### [WRITTEN INSTRUCTION]
Decide whether each statement below agrees with the forum thread on the Brethren movement. Answer yes or no for each, and quote the words of the thread that decide it. (a) The first poster's branch of the Brethren was also known as 'needed truth'. (b) The second poster says the Brethren movement's initial motivation was to promote sectarianism. (c) The second poster says they have no affection for the Brethren movement.

# What about the Brethren movement?



## Jon 316 (Jan 13, 2009)

Hi folks, I'm new here. quick intro to lead into my question.

I heard the gospel through the brethren. Although they taught etrenal security, I do not think they were 'reformed' in the fullest sense. 

After 'getting saved' I eventually left teh fellowship for several reasons. The key one being that they felt that they alone had the 'new testament pattern'. The particular branch of the brethren I was involved in was the churches of God also known as 'needed truth'. They broke away from the plymoth brethren over issues of church government. They felt that the local churches of God should be controlled by a centralized government. 

Any, my point is. They felt they were _the_ church. My study of church history shows me that this was a 'reformed issue' i.e the desire for pure worship and ecclesiology hence all the church splits. 

Anyway, just wondering what folk think...


----------



## Hippo (Jan 13, 2009)

The tradgedy of the Brethren movement is that their initial motivation was a desire to end sectarianism however this is precisiely the trait that they adopted. 

I have a deep affection for the Brethren movement and they have had very great men in their midst but their falling was a belief that they could somehow transcend the fall and create a perfect Church that everyone else would have a duty to follow. 

I am quite partial the Darby's idea of the total ruin of the church that broke the direct apostolic succession but they go too far in abrogating apostolic teaching as being the basis through which we interpret the Bible.

### [RECORD SET]
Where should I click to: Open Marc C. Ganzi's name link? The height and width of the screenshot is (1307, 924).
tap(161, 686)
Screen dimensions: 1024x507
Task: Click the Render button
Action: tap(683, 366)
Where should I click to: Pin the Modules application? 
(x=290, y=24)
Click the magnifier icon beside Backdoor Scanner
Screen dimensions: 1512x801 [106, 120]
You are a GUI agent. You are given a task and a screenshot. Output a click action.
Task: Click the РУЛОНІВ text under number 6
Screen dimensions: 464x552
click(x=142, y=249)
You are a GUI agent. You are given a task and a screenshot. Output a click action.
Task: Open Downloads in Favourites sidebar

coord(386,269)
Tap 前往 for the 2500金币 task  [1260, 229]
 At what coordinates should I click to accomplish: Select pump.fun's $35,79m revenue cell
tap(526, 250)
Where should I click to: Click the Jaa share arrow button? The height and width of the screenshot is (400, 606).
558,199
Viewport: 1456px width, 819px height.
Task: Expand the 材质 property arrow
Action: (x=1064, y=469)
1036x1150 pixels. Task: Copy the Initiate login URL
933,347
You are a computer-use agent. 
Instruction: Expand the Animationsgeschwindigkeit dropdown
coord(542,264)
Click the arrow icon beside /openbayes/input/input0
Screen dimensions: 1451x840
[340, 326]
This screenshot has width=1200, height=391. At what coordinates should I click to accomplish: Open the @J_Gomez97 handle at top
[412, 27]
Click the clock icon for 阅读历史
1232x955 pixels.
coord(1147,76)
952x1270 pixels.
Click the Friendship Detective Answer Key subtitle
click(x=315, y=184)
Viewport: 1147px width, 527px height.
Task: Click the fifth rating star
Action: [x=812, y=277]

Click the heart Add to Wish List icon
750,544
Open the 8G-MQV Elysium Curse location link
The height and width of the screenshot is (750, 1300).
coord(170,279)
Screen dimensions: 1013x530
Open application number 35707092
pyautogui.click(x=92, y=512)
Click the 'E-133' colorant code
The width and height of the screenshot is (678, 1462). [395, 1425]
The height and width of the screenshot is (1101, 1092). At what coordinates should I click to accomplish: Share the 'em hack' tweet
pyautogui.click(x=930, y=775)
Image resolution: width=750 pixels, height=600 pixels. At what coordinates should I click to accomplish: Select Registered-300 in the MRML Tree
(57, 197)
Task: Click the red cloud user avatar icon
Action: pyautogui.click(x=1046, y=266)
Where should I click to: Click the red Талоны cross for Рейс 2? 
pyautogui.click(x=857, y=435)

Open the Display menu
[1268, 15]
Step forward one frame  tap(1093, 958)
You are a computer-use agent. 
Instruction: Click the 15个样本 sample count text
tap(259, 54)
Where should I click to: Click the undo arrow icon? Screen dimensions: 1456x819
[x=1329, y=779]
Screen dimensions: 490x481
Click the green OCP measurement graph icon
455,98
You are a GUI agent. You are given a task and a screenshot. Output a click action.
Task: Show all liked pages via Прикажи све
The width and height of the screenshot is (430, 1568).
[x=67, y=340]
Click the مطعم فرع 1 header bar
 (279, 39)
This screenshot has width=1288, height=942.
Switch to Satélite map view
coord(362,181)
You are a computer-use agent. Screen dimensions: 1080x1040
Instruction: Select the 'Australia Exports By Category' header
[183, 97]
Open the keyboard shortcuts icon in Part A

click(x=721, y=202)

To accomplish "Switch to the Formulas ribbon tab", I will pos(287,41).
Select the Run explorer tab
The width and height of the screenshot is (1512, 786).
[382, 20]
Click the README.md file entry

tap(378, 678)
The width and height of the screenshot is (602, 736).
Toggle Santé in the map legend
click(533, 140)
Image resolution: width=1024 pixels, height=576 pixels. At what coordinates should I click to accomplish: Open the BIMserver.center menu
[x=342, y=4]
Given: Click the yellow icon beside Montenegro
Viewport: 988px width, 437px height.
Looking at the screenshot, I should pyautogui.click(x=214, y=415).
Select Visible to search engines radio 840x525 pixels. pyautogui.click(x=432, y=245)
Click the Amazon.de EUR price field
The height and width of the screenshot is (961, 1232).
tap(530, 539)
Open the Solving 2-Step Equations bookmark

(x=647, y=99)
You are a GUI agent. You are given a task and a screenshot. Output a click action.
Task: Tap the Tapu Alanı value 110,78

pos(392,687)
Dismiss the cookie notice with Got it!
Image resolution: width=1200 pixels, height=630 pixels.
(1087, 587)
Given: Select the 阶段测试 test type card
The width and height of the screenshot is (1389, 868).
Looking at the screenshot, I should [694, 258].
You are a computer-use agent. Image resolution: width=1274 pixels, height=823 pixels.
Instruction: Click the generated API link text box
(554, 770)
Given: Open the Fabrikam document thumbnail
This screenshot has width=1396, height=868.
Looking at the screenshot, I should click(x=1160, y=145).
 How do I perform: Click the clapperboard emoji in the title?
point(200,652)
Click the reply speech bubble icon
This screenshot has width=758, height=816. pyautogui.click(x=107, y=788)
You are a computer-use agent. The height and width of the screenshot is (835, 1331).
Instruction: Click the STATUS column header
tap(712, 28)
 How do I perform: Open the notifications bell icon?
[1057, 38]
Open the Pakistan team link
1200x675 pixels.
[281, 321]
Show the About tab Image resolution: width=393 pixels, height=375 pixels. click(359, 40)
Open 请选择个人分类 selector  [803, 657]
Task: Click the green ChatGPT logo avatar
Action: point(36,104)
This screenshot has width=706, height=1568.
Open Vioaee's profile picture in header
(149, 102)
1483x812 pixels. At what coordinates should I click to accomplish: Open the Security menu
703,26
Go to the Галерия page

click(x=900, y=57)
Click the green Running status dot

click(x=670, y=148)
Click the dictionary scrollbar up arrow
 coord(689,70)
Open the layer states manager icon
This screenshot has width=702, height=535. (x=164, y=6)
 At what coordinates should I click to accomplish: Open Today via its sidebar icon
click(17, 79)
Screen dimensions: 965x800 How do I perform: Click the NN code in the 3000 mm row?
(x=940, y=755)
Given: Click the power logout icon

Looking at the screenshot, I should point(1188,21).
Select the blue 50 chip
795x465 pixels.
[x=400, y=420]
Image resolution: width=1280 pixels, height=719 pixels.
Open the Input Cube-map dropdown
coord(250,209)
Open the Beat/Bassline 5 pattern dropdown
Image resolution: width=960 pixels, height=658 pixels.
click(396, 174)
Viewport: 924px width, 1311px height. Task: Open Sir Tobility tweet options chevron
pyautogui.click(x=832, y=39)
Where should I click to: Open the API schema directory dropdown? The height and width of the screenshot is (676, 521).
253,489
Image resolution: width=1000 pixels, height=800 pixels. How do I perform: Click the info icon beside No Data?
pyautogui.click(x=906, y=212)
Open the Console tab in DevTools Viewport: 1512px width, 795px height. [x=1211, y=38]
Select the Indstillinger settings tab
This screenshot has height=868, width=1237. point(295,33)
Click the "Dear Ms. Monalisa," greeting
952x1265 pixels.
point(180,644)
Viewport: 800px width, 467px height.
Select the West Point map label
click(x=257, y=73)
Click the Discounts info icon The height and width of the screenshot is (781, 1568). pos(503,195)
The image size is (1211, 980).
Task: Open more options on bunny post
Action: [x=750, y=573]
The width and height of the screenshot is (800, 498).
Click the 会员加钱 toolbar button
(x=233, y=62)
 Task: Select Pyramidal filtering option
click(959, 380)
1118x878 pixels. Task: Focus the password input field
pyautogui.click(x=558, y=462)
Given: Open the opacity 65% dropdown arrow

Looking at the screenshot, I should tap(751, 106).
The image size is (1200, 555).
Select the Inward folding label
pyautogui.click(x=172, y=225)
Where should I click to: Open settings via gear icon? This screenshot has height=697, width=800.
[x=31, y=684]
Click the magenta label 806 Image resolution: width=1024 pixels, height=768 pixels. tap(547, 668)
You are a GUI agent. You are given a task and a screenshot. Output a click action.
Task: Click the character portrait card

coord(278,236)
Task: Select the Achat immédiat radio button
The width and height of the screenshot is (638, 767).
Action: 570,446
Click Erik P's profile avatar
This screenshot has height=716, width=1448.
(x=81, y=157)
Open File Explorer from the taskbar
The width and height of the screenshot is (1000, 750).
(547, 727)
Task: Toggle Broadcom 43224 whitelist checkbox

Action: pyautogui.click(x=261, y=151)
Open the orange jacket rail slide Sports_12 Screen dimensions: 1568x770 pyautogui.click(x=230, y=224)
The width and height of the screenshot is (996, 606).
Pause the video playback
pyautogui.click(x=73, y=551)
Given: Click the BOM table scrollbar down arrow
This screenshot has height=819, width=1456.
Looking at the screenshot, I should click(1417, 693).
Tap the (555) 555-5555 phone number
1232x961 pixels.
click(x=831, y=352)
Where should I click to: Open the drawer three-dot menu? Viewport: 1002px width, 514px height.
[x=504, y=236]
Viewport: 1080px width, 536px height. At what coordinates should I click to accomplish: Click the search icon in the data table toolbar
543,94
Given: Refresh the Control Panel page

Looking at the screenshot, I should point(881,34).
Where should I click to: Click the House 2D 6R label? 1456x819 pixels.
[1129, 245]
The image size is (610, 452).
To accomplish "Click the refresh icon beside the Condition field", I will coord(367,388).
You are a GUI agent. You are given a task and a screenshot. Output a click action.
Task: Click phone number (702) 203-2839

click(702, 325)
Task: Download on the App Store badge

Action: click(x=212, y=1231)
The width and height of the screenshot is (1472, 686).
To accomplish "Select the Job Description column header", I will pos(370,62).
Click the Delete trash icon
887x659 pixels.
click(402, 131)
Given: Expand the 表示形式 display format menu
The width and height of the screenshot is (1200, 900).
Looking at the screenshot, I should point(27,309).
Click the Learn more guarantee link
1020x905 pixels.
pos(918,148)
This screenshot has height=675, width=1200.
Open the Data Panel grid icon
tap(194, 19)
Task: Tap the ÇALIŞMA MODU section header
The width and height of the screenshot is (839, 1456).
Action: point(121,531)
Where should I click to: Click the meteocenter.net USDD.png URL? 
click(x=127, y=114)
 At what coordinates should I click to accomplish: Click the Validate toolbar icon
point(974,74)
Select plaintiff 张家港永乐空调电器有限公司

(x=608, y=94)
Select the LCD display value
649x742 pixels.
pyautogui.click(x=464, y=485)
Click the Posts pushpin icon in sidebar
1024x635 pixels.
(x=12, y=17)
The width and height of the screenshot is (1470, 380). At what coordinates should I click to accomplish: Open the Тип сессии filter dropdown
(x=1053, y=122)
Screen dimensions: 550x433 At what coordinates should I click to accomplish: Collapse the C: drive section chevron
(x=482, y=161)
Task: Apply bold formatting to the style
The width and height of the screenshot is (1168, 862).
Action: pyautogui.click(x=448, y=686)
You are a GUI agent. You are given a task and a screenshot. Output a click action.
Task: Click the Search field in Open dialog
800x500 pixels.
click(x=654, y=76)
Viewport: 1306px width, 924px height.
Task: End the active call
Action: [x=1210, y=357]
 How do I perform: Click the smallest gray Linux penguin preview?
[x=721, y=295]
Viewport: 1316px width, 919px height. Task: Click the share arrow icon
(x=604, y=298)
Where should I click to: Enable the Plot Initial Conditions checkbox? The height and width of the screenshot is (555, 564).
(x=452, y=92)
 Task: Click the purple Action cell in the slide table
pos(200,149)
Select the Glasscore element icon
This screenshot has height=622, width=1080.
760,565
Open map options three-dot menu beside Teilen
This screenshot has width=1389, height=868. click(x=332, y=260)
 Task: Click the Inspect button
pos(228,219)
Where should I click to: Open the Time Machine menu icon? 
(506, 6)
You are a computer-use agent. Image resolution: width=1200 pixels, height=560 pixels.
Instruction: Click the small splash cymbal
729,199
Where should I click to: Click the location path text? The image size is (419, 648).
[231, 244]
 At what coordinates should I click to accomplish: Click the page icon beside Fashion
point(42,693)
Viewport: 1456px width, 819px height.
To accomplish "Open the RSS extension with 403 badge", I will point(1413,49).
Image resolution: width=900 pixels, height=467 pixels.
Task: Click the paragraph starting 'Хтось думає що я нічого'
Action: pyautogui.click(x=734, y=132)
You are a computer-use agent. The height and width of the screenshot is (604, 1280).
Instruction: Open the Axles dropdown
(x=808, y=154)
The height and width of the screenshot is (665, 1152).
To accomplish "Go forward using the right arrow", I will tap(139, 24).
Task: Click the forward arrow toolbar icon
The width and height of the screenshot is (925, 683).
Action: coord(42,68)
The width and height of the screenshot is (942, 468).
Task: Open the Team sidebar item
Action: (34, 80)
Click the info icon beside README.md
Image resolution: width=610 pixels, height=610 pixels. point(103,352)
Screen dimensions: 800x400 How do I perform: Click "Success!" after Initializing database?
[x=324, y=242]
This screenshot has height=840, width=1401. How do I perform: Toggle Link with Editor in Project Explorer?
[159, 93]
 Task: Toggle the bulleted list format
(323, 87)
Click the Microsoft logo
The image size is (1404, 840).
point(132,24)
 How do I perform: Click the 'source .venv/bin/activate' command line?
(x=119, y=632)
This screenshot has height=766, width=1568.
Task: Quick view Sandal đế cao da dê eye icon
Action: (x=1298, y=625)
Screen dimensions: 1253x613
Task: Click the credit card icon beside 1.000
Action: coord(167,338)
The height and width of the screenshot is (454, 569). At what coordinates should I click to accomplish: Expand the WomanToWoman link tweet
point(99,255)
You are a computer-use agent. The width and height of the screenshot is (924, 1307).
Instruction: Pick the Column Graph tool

### [TASK SOLUTION]
(a) Yes: "the churches of God also known as 'needed truth'"
(b) No: "their initial motivation was a desire to end sectarianism"
(c) No: "I have a deep affection for the Brethren movement"